Yaz aylarında Türkiye Voleybol Federasyonu “Voleybolda Atak” isimli bir lansman toplantısı düzenlemiş ve burada ülke voleybolunun marka değerini artırmaya yönelik yapılacaklara dair açıklamalarla bir yol haritası çizmişti. Bunlardan birisi liglerin ve Türkiye Kupası’nın isim değişikliğini içeriyordu. Lig isimleri tamam ama Türkiye Kupası’nın adı “Kupa Voley” olarak değiştirildiğinde içinde ülkenin ismini barındıran bir organizasyona neden böyle bir isim verildiğini ilk anda anlamamış idim ancak sonra kupa statüsüne vakıf olunca gördüm ki değişen şey sadece ad değilmiş. Statünün problemi şu; önceden ligler başlamadan kupanın ilk aşamasında eski adlarıyla 1. ve 2. Lig takımlarının karşılaştıkları grup maçları oynanırdı. Buna karşın artık sadece Efeler ve Sultanlar Ligi’ndeki takımların katılımıyla oynanacak olan kupa maçları olacak. Yani hiçbir şekilde Efeler Ligi’nden bir takım alt ligden bir ekiple oynamayacak çünkü alt liglerin takımları dahil edilmedi kupaya. Dolayısıyla Türkiye’nin kupası değil o zaman ismin değişmesi de mantıklı olmuş. Bu noktadan sonra güzelim kupayı naçizane “erozyona uğramış müsabakalar bütünü” olarak nitelendiriyorum.

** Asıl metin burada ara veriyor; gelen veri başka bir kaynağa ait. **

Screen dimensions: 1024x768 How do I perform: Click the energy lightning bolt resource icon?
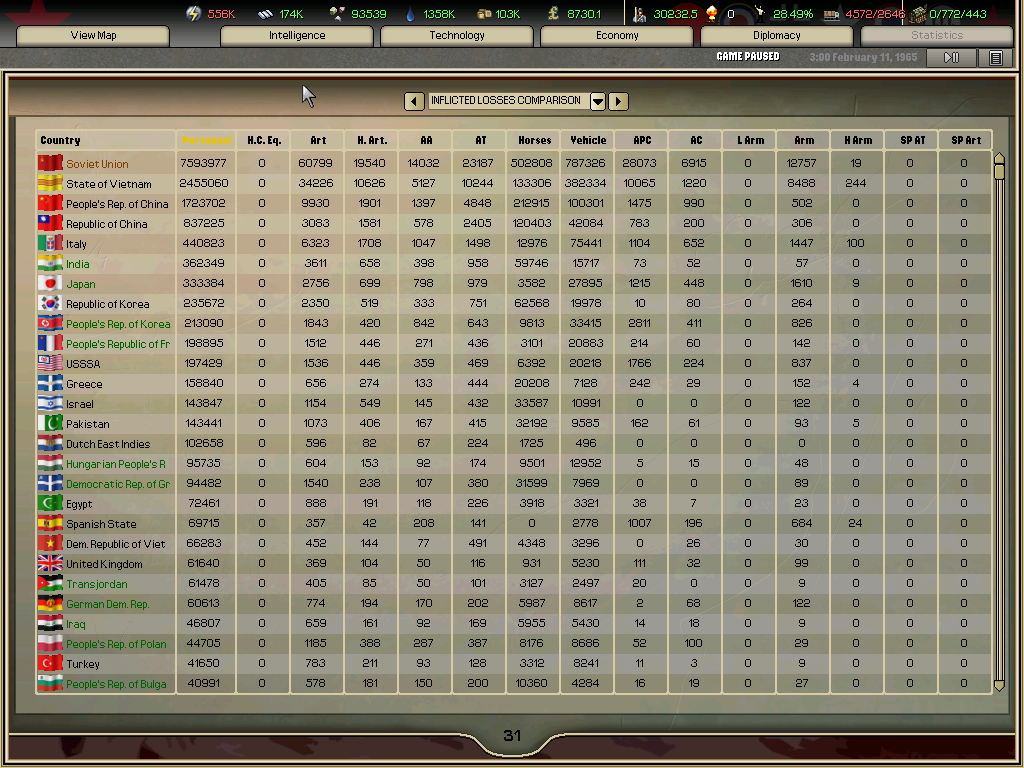[x=194, y=14]
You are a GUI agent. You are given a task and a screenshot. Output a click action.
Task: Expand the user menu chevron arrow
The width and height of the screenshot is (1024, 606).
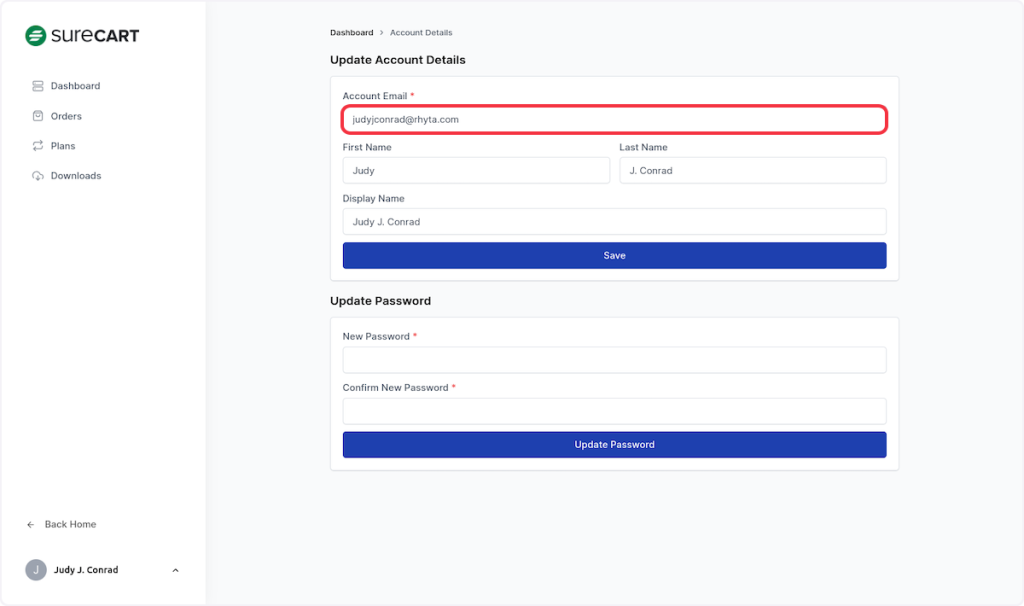tap(176, 570)
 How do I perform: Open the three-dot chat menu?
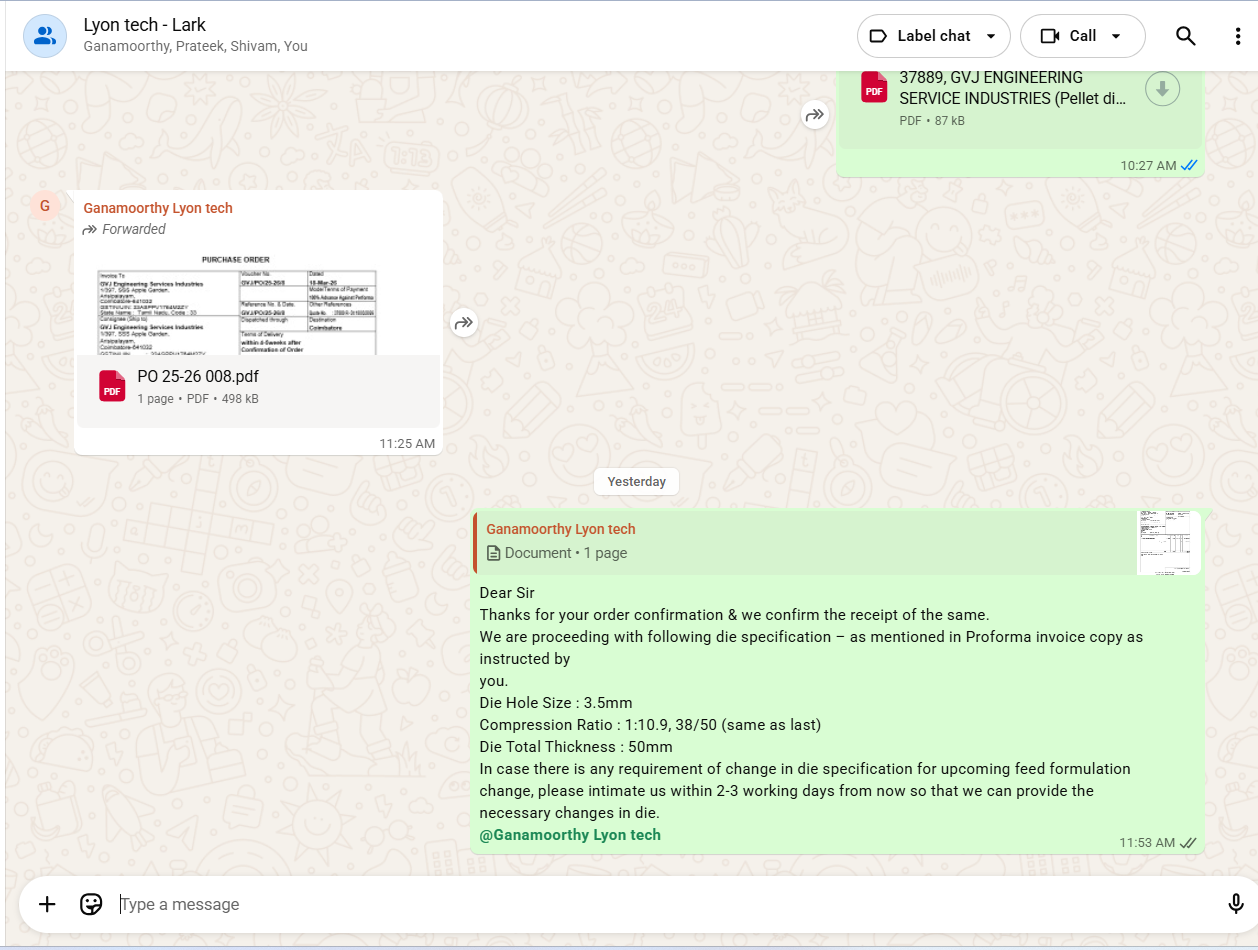click(1237, 36)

Madem kupa ulusal organizasyon olma özelliğini yitirdi öyleyse neden oynanıyor ki? Hele de milli birlik beraberliğe bu derece muhtaç olduğumuz günlerde nasıl bu fırsat değerlendirilmez? Bakın sezon sonunda milli takım takviminin yoğun olması nedeniyle lig zaten alelacele oynanıyor. Haklı sebepler olduğu için buna itiraz etme şansımız pek yok fakat bu sıkışıklığa neden aynı takımlar arasında oynanacak olan birkaç maç daha ekleniyor ki diye sormak lazım diye düşünüyorum. En azından sadece alt liglerdeki takımlar aralarında oynayıp sonraki aşamaya sembolik olarak 4 ekip falan gönderseydi. Yahu adalet yok burada her şeyden önce Türkiye’nin kupasına alternatif olarak düzenlense de onun muadili değil. Kadrolarının tamamı voleybolun geleceğine teminat sıfatındaki gençlerden kurulmuş pilot takımlar, küçük şehirlerin en önemli sosyal aktivitelerini ve dahi umutlarını temsil eden takımlar var. Ne olurdu voleybolun bu renkleri dünya çapında yıldız oyunculara karşı birkaç maç yapsa? Fenerbahçe Bingöl’de, koca Arkas ufak Niksar’da hayranlık uyandırsa ve birçok çocuğa özenme sebebi olsa? Voleybolun gençliği ve taşranın sevinci olanlar önemsenmezse olimpiyata da gitsen Dünya Kulüpler Şampiyonası’ndan kupayla da dönsen kıymetli olmaz. Ben spor birleştirici unsur olsun, umut olsun istiyorum, yoksa beşi bir yerde gibi madalya koleksiyonları manasız kalır. Şimdi sayfalarca yazasım var lakin malumunuz köşe yazısı da belli bir hacimde kalmalı.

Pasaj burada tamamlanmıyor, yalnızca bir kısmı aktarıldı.